Sono giorni di svolta per la Nazionale italiana. Dopo la sconfitta ai rigori contro la Bosnia che è costata il Mondiale si cambia. Intanto ci sarà l’addio di Gattuso (e anche Gravina va verso le dimissioni), poi si apre la caccia al nuovo Ct: “Gattuso non sarà più il Ct della nostra Nazionale. Perché è giusto che sia così dopo l’eliminazione in Bosnia e perché Rino ha da sempre lavorato per obiettivi: e come disse coerentemente addio al suo Milan per divergenze di vedute lasciando sul tavolo 2 anni di contratto nell’estate del 2019, dirà addio anche stavolta. In punta di piedi. Senza creare problemi, senza sollevare polemiche. Così come dirà addio anche Gigi Buffon. Dal 5 agosto 2023 capo delegazione azzurra, l’ex portiere aveva scelto Gattuso: insieme andranno via dalla Federcalcio.

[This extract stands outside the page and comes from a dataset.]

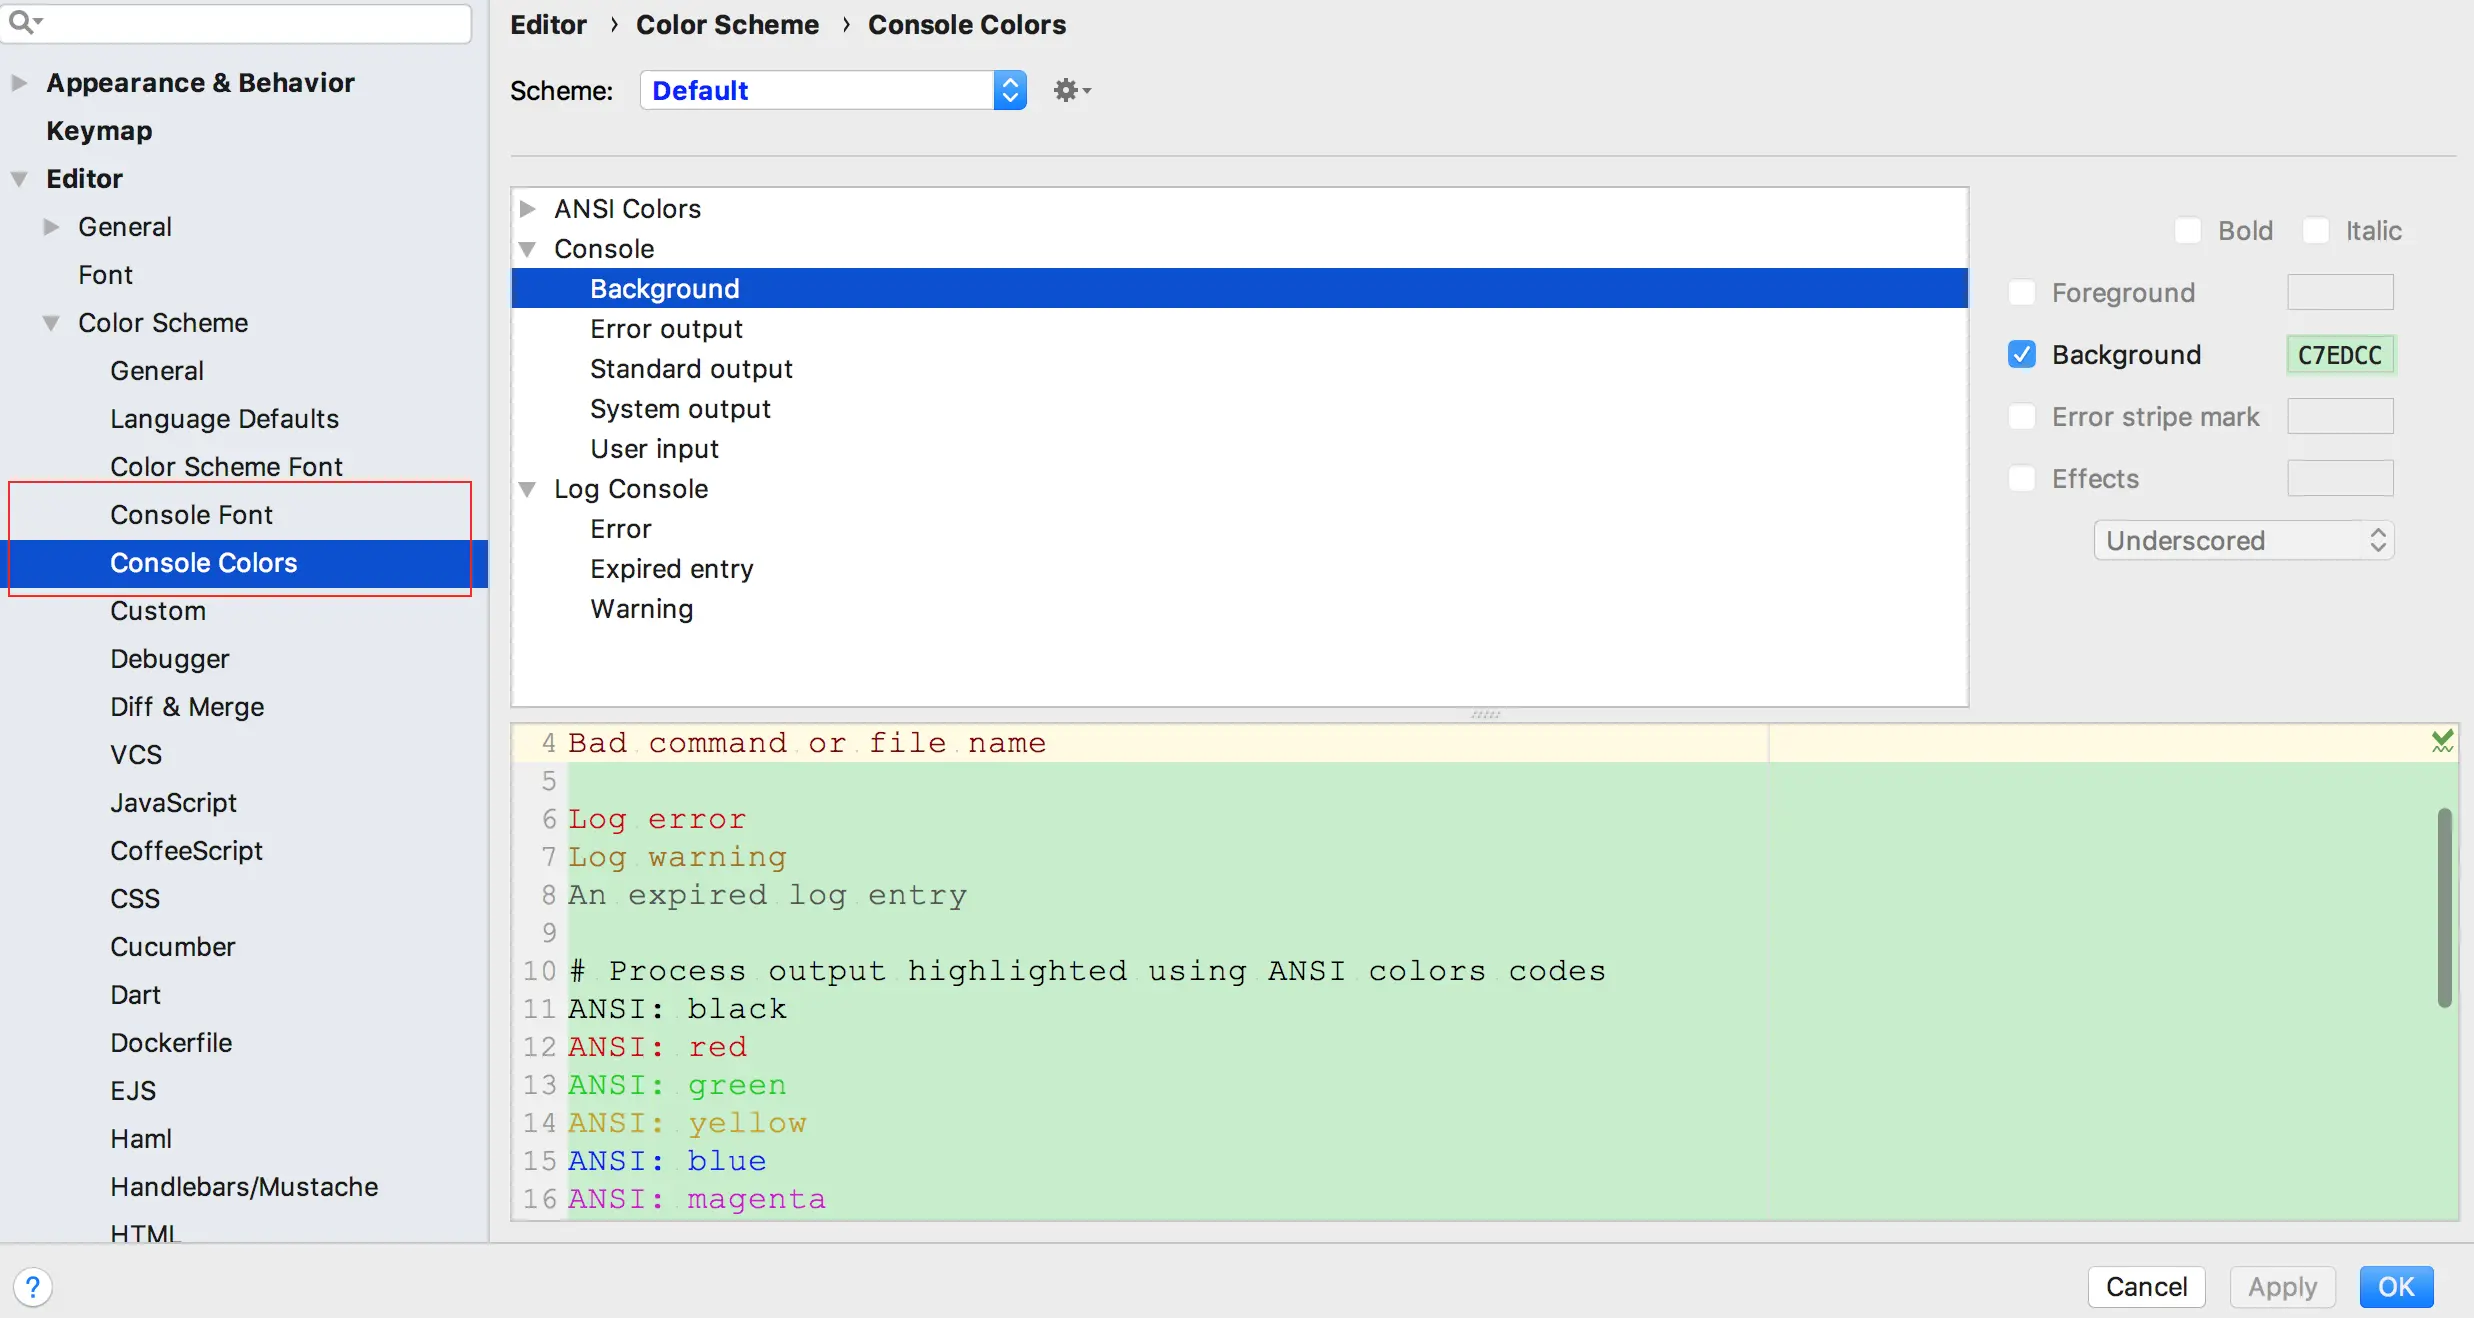Click the help question mark icon

point(33,1287)
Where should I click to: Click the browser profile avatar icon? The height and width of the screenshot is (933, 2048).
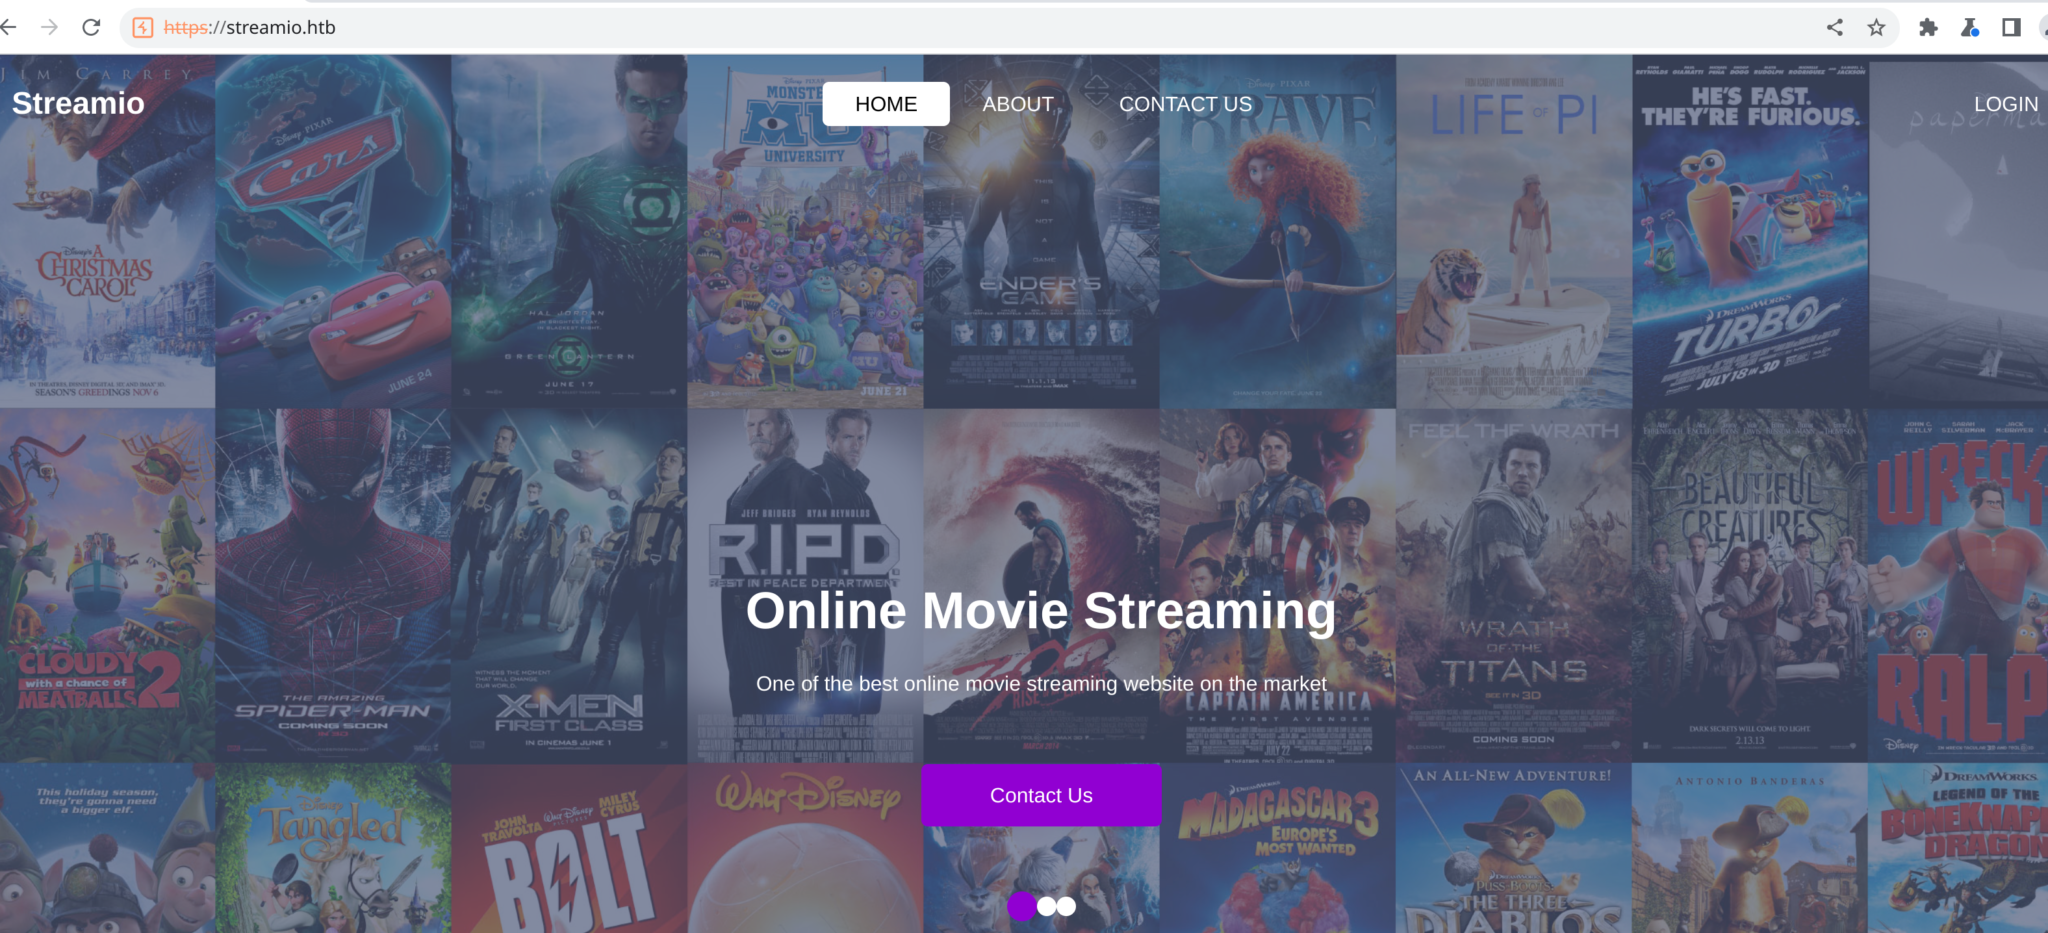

Per capire chi sarà il nuovo Ct si dovrà ovviamente attendere il nome di chi lo sceglierà. I nomi per il successore di Gattuso al momento sono due, su tutti, a prescindere da chi succederà a Gabriele Gravina: Antonio Conte e Massimiliano Allegri. Entrambi nomi di prima fascia. Entrambi però sotto contratto: il primo con il Napoli, il secondo con il Milan. E non è così scontato né De Laurentiis (che anzi vorrebbe andare avanti con lui, o addirittura prolungare) né forse tantomeno Cardinale lascino andare cosí facilmente i rispetti allenatori. Ma nessuno dei due allenatori evidentemente chiuderebbe le porte all’azzurro, con un progetto di ricostruzione vero, a lungo termine: Conte a Coverciano c’è già stato. Era Tavecchio. Per il secondo, toscano di Livorno, sarebbe la chiusura di un cerchio dopo una carriera piena di successi. Il futuro è già iniziato. Serve fare in fretta, serve soprattutto evitare nuovi passi falsi”. Per la Gazzetta dello Sport c’è anche il possibile ritorno di Roberto Mancini tra le opzioni.